More early wildflower leaves peeking up through the forest floor - this three-lobed leaf is much thicker and sturdier than the fragile False Rue Anemone leaves and belongs to Hepatica. The leaf was thought to resemble the three lobes of the human liver, and thus, logically, the plant must be good for treating liver ailments! Hepatica is the Latin word for "liver," and another name for Hepatica is "Liver-leaf." This belief, that the appearance of a plant indicates its medicinal purpose, is known as the "Doctrine of Signatures."
We found the Hepatica growing along the stairs up the hillside leading to the old cabin. Not a pioneer cabin, although it is fun to pretend! This would be far too large and difficult to heat for a pioneer family. The cabin was built in the 1950's by the CEO of Indianapolis power and light (I still need to double-check the date, so don't quote me on that), and is constructed of old telephone poles!

Driving through the park in winter, it is easy to notice all of the young American Beech Trees (Fagus grandifolia) in the understory of the forest. Older beech trees drop their leaves in late fall, like most deciduous trees, but the younger beeches hang on to theirs for some reason. It is fun to hear the dry papery leaves rattle in the breeze, and they often are bent up in the direction of the prevailing winds by the end of winter. Young beech trees are able to grow in the shade, unlike the oaks and hickories, and so beeches, along with maples, are part of the mature Climax Forest of Indiana.
The long pointy leaf buds of the beech tree were formed last fall, and have been waiting patiently all winter for warm weather to come. They look quite dangerous and sharp, but don't worry - they're harmless (although I wouldn't recommend getting your eyes within poking range - look closely, but not TOO closely). You'll see a lot of my fingers in these close-up twig and bud shots - that was the only way to convince my camera to focus!

Another fun leaf bud - this one reminds me of a tiny fuzzy knife blade and is found at the tip of the Paw Paw, or Indiana Banana. I like to pet them - they are so silky soft! The round fuzzy bud further down the stem will open up in to a dark maroon, bell-shaped flower.

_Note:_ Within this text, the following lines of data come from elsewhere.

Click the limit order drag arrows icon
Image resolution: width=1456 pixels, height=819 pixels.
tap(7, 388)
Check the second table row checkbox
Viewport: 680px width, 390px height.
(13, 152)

The strange and interesting twigs of the Winged Euonymus (Euonymus alatus), also known as burningbush for the bright red color of the leaves in the fall. The corky ridges are thought to be an adaptation to discourage browsing by deer.
Unfortunately, winged Euonymus (pronounced YOU-WAN-IH-MUS) is considered an exotic invasive species in our woodlands, brought over from northeastern Asia as an ornamental in the 1860's. When planted as a landscape plant away from forests it is usually not a problem, and there are several cultivated varieties that are less invasive and provide beautiful bright red fall color, but recent studies have shown that native trees and bushes are much more valuable to wildlife, especially birds, than the exotic species commonly used for landscaping. The key is in the BUGS!
Native species are host to a whole community of caterpillars, beetles, and other invertebrates that are a vital source of FOOD for songbirds. Trees and bushes brought in from other parts of the world are missing the network of insects that have adapted to living with them in their home country. Although they provide some shelter, and some species may produce berries or nectar, their main value as an insect smorgasbord is missing.
Planting native trees and bushes is a much better choice for wildlife. It is a gargantuan task, but we also attempt to control exotic invasive shrubs and bushes in our forests, so that native shrubs have a chance to grow. There are native varieties of Euonymus, although they don't have the nifty wings on the twigs. We'll have to see if we can find some growing this year.
For some excellent reading on the value and importance of native plants to our declining bird populations, check out the book "Bringing Nature Home" by Douglas W. Tallamy:

1 comment:

Anonymous said...

I was recently told that John Muir used the little paw paw leaf buds as paintbrushes. I don't know if he took several and tied them together or just used one at a time.